Engineer onboarding mid-project can be quite painful:
- Having to walk engineers through crucial systems that are all in blueprints (no matter how tidy or well documented) when you're in the middle of a fast-moving project is an uphill battle and can greatly impact resource planning and timelines.
Navigation difficulty increases drastically with project size:
- No matter how many reroute nodes I use, wires I keep uncrossed, functions I keep under 20 nodes, interfaces I implement, comments that I add, local variables that I use, or event graphs I keep segmented... blueprints just get cumbersome to navigate as a project scales up.

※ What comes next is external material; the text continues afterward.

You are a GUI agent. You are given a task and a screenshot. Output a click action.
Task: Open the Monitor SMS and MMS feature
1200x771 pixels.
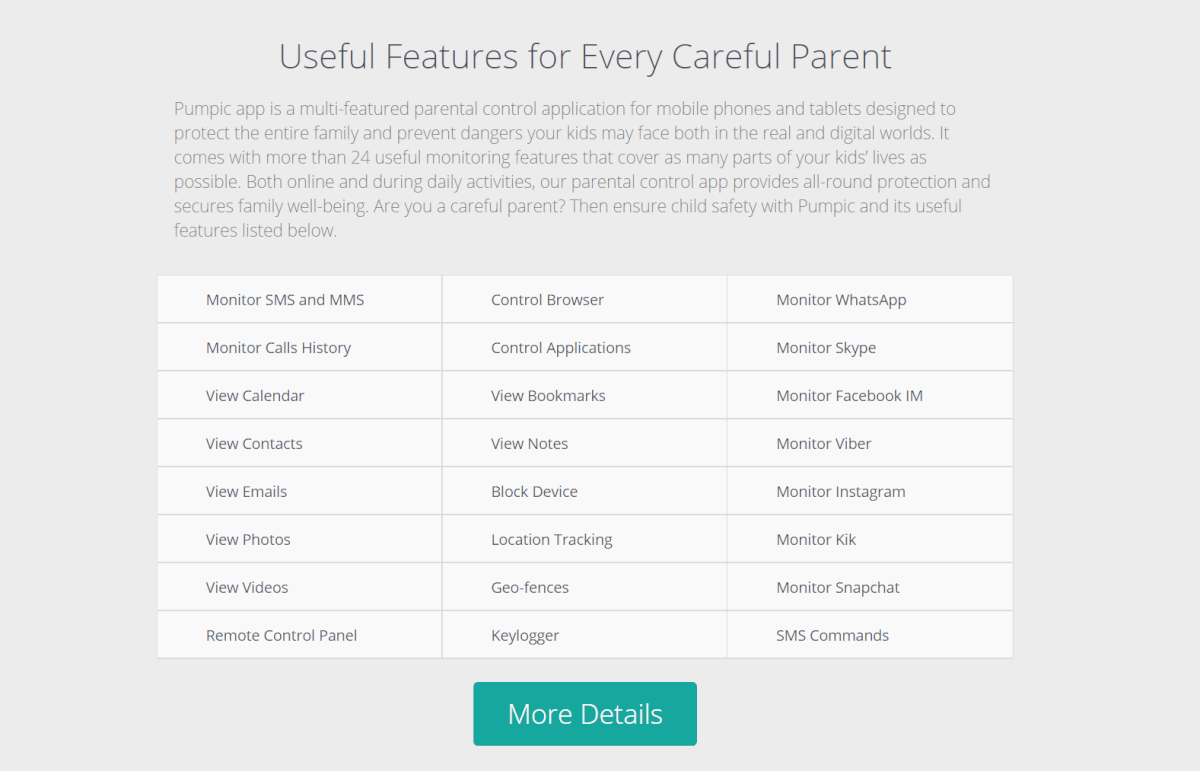pyautogui.click(x=299, y=300)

Sometimes you just need speed:
- There are a lot of systems that Blueprints is fine for from a performance perspective, but I've lost count of the number of times I built a system out in blueprints that I optimized as much as humanly possible, and then just had to come to terms with the fact that I just couldn't hit frame time targets without translating all or some parts of it to C++ (sigh).
All of that to say...
I wanted to have a solution where I could harness the iteration speed of blueprints, find my perf bottlenecks and/or cumbersome navigation areas, quickly swap them out for C++ counterparts, improve upon them, still hit my short turnaround times, and be able to hand off to, or collaborate easier with engineering with minimal fuss...
I made Node to Code because I wanted to have my cake and it, too.